Рита подошла к Наташке, и они обнялись. Борька, смущаясь, поцеловал Риту в затылок.
Пройдя регистрацию, они обернулись – долговязый силуэт Левина и маленькая, почти невидимая фигурка Наташки уже растворились в толпе.
В самолете Рита села у окна и прикрыла глаза. Жаров как всегда начал листать газету.
Самолет пошел на взлет, и Жаров почувствовал, как жена напряглась – она боялась посадок и взлетов, да и сам полет был для нее всегда стрессом и усилием над собой.
Он взял ее за руку, и она благодарно пожала его руку. Взлетели. Самолет стал выравниваться и набирать скорость. Зажглась табличка – можно расстегнуть ремни и посмотреть телевизор. Запустили старый штатовский боевик с неутомимым Дольфом Лундгреном. Жаров, как всякий мужик, любил такую ерунду, крепко и грамотно сбитую Голливудом.
Рита уснула, прислонившись головой к окну. Самолет слегка затрясся, запрыгал на облаках, и пилот объявил попадание в зону турбулентности. Зажглось табло, и стюардессы прошлись по рядам, призывая к порядку.
Он снова взял Риту за руку, и она крепко сжала его ладонь. Минут через пятнадцать все успокоилось, и самолет пошел плавно, гладко, будто выбрался из короткого шторма.
Погасла табличка, и стюарды засуетились с обедом.
– Слушай! – вдруг оживился Жаров. – А давай наконец заделаем баню! Поставим в углу, у забора, – места полно, на улице стол, скамейки. Нет, ты представь, – загорячился он, – зима, снег, сугробы. Напаришься и – на улицу, сразу в сугроб! А летом на столике чаи погонять, а Рит? Мы же давно мечтали! Приедем – поставим сруб. За зиму он отстоится, и весной можно строить. А к лету все будет готово. И непременно – купель! Прямо на улице, чтоб сквозь ледок! А? Здорово, правда? Мы же так любим с тобой эти штуки!
Рита улыбнулась, взяла его за руку и, наклонившись, сказала чуть слышно, на ухо:
– Давай подождем с баней, а, Сань? Ну, не к спеху же. Столько ждали, еще подождем. Годик хотя бы…
Он не сразу въехал – мужик, что поделаешь! Реакции замедленные, надо признать…
А когда до него дошло то, что она имеет в виду, он откинулся на спинку кресла, расстегнул ворот рубашки, потому что вдруг ему стало душно, выдохнул, пытаясь дышать спокойно, и взял руку жены. Ритины теплые пальцы погладили его вспотевшую от волнения ладонь. Она положила голову ему на плечо, и он закрыл глаза.
– Господи! Да о чем ты? Столько лет не строили, и еще не построим… Тоже мне дело – баньку собрать! Будет надо – так ведь за месяц, не больше!
– А домой хочется, правда? – спросила она.
Он кивнул. Домой хочется всегда. Потому что домой.

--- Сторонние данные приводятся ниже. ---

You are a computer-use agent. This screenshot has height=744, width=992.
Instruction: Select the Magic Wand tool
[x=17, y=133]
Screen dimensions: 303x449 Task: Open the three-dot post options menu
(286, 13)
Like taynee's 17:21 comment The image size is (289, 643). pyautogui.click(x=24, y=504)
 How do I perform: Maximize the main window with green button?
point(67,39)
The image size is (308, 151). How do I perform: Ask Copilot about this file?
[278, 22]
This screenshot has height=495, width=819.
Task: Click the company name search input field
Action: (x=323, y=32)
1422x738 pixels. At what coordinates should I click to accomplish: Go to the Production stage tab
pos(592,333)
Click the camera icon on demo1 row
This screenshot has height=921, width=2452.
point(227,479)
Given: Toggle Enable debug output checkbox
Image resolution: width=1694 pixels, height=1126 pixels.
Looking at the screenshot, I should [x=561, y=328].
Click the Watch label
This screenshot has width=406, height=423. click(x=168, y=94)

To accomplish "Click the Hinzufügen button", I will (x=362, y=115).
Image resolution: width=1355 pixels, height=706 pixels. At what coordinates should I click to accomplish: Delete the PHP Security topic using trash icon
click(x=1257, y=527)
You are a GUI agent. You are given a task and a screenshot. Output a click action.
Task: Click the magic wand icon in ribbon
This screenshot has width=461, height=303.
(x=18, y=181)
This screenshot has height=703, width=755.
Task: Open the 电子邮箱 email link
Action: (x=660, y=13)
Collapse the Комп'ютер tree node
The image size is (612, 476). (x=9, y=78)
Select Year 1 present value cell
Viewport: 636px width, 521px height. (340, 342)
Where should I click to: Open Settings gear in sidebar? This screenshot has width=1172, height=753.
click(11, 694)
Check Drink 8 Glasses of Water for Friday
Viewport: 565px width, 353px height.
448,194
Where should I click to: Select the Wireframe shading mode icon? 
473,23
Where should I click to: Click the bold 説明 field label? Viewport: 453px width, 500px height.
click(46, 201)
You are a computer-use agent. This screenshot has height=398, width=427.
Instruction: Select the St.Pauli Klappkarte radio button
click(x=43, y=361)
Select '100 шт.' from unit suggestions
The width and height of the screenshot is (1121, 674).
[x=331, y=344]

Взлет, зона турбулентности, воздушные ямы и рытвины, посадка. Пристегнуть ремни и ослабить.
Собственно, как вся наша жизнь. Очень похоже.
И еще – надежда. Без нее никуда. Ни в полете, ни в жизни.
На круги своя
– А браслет я отдам Люське, – бубнила Тереза.
– Ага, отдай, – откликнулась Нана и добавила тише, глубоко вздохнув: – Господи, ну как же мне все надоело!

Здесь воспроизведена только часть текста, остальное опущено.